Archive for BIRS
At ABC’ory last week, Kyle Cranmer gave an extended talk on estimating the likelihood ratio by classification tools. Connected with a 2015 arXival. The idea is that the likelihood ratio is invariant by a transform s(.) that is monotonic with the likelihood ratio itself. It took me a few minutes (after the talk) to understand what this meant. Because it is a transform that actually depends on the parameter values in the denominator and the numerator of the ratio. For instance the ratio itself is a proper transform in the sense that the likelihood ratio based on the distribution of the likelihood ratio under both parameter values is the same as the original likelihood ratio. Or the (naïve Bayes) probability version of the likelihood ratio. Which reminds me of the invariance in Fearnhead and Prangle (2012) of the Bayes estimate given x and of the Bayes estimate given the Bayes estimate. I also feel there is a connection with Geyer’s logistic regression estimate of normalising constants mentioned several times on the ‘Og. (The paper mentions in the conclusion the connection with this problem.)
Now, back to the paper (which I read the night after the talk to get a global perspective on the approach), the ratio is of course unknown and the implementation therein is to estimate it by a classification method.
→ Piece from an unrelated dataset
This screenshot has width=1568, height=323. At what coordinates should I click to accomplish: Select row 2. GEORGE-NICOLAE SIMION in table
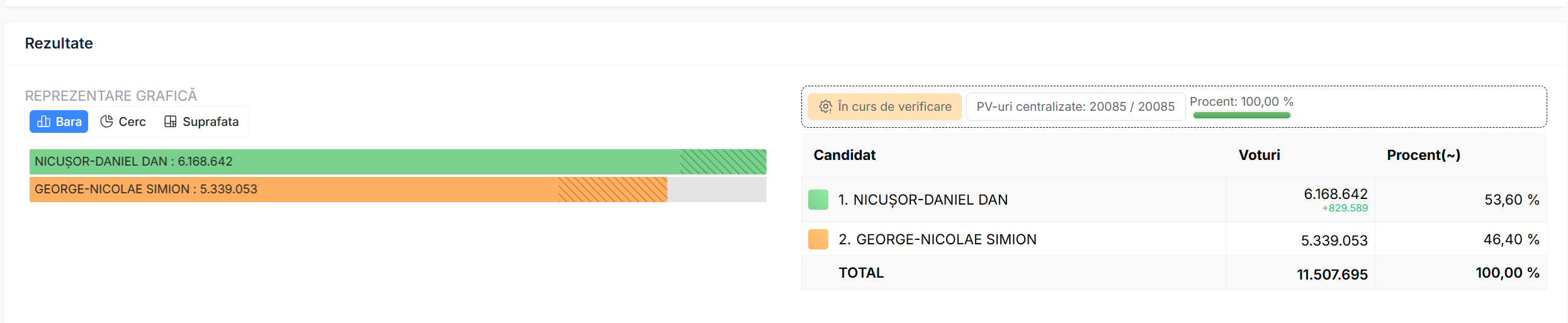click(1174, 239)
Estimating thus the probability for a given x to be from one versus the other distribution. Once this estimate is produced, its distributions under both values of the parameter can be estimated by density estimation, hence an estimated likelihood ratio be produced. With better prospects since this is a one-dimensional quantity. An objection to this derivation is that it intrinsically depends on the pair of parameters θ¹ and θ² used therein. Changing to another pair requires a new ratio, new simulations, and new density estimations. When moving to a continuous collection of parameter values, in a classical setting, the likelihood ratio involves two maxima, which can be formally represented in (3.3) as a maximum over a likelihood ratio based on the estimated densities of likelihood ratios, except that each evaluation of this ratio seems to require another simulation. (Which makes the comparison with ABC more complex than presented in the paper [p.18], since ABC major computational hurdle lies in the production of the reference table and to a lesser degree of the local regression, both items that can be recycled for any new dataset.) A smoothing step is then to include the pair of parameters θ¹ and θ² as further inputs of the classifier. There still remains the computational burden of simulating enough values of s(x) towards estimating its density for every new value of θ¹ and θ². And while the projection from x to s(x) does effectively reduce the dimension of the problem to one, the method still aims at estimating with some degree of precision the density of x, so cannot escape the curse of dimensionality. The sleight of hand resides in the classification step, since it is equivalent to estimating the likelihood ratio. I thus fail to understand how and why a poor classifier can then lead to a good approximations of the likelihood ratio “obtained by calibrating s(x)” (p.16). Where calibrating means estimating the density.
And another exciting and animated [last] day of ABC’ory [and practice]! Kyle Cranmer exposed a density ratio density estimation approach I had not seen before [and will comment here soon]. Patrick Muchmore talked about unbiased estimators of Gaussian and non-Gaussian densities in elliptically contoured distributions which allows for running pseudo-MCMC than ABC. This reminded me of using the same tool [for those distributions can be expressed as mixtures of normals] in my PhD thesis, if for completely different purposes. In his talk, including a presentation of an ABC blackbox platform called ELFI, Samuel Kaski did translate statistical inference as inverse reinforcement learning: I hope this does not catch! In the afternoon, Dennis Prangle gave us the intuition behind his rare event ABC, which is not estimating rare events by ABC but rather using rare event simulation to improve ABC. [A paper I will a.s. comment here soon as well!] And Scott Sisson concluded the day and the week with his views on ABC for high dimensions.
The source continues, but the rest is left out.